----- Material provided -----

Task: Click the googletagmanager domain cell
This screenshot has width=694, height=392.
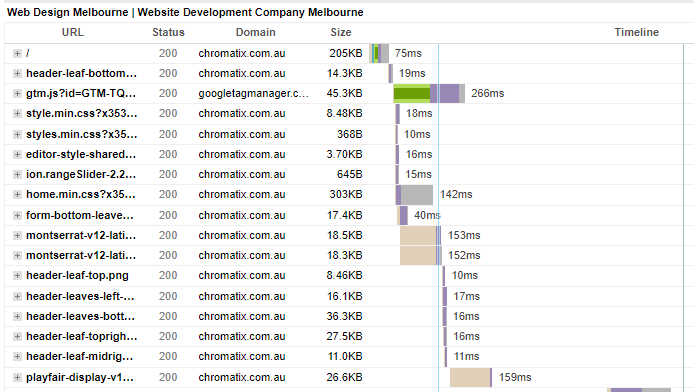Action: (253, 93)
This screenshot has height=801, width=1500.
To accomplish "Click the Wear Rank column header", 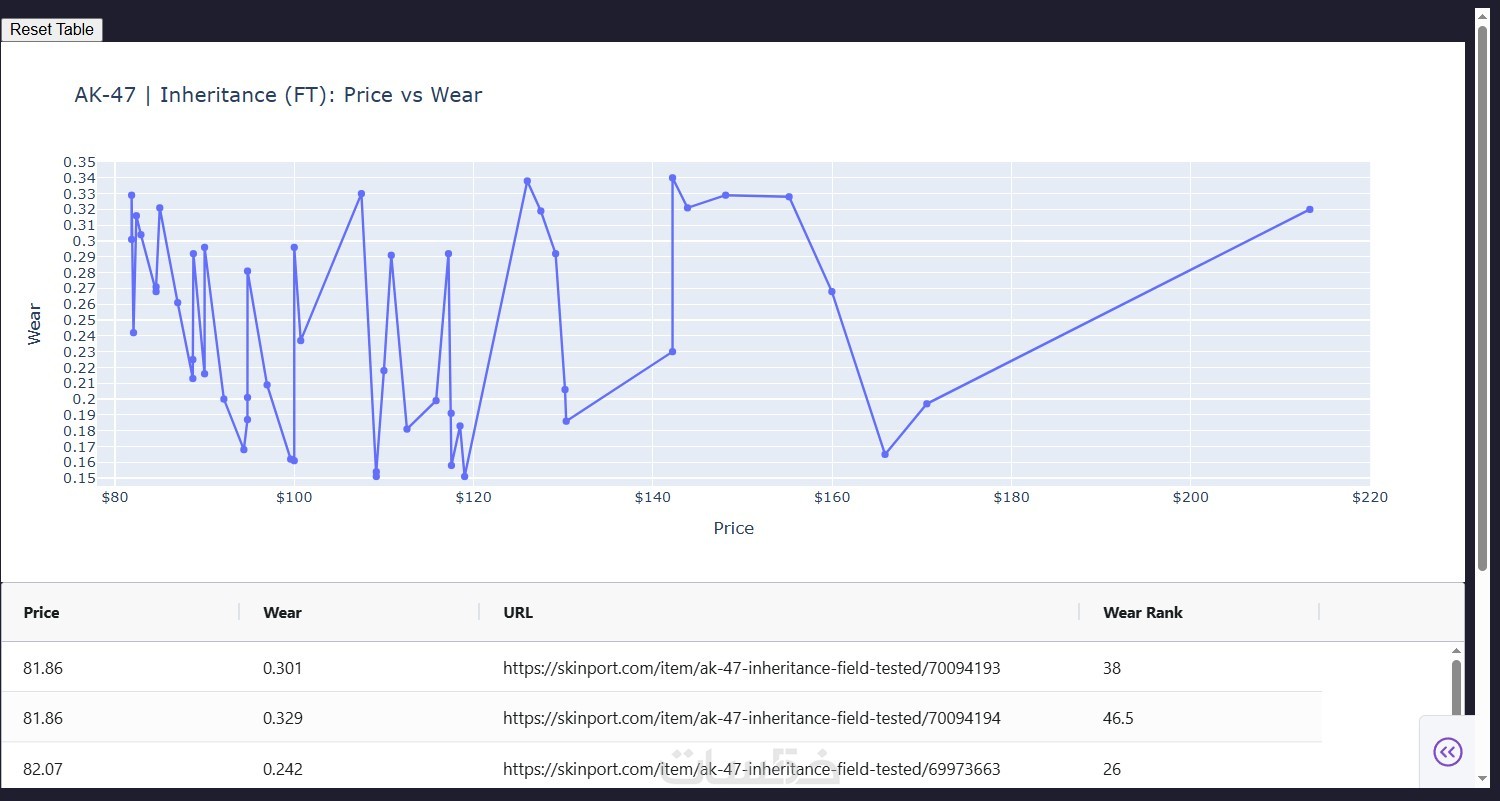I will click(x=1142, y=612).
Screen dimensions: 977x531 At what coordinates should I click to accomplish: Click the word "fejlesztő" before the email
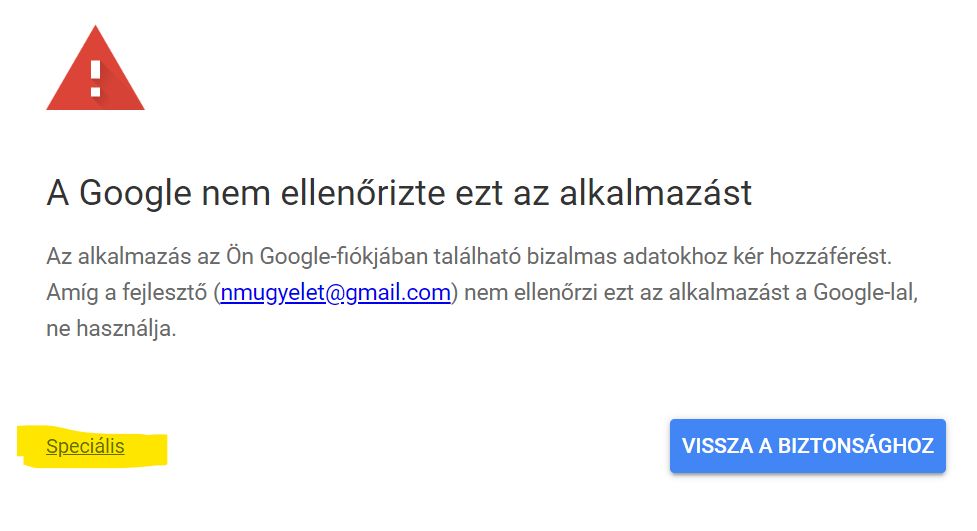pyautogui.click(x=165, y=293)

-----

How to complete this task.
Omit the pictures and please write out exactly the lines between the one containing "Screen dimensions: 977x531" and the last line of the entries, both included.

The answer.
Screen dimensions: 977x531 At what coordinates should I click to accomplish: Click the word "fejlesztő" before the email
pyautogui.click(x=165, y=293)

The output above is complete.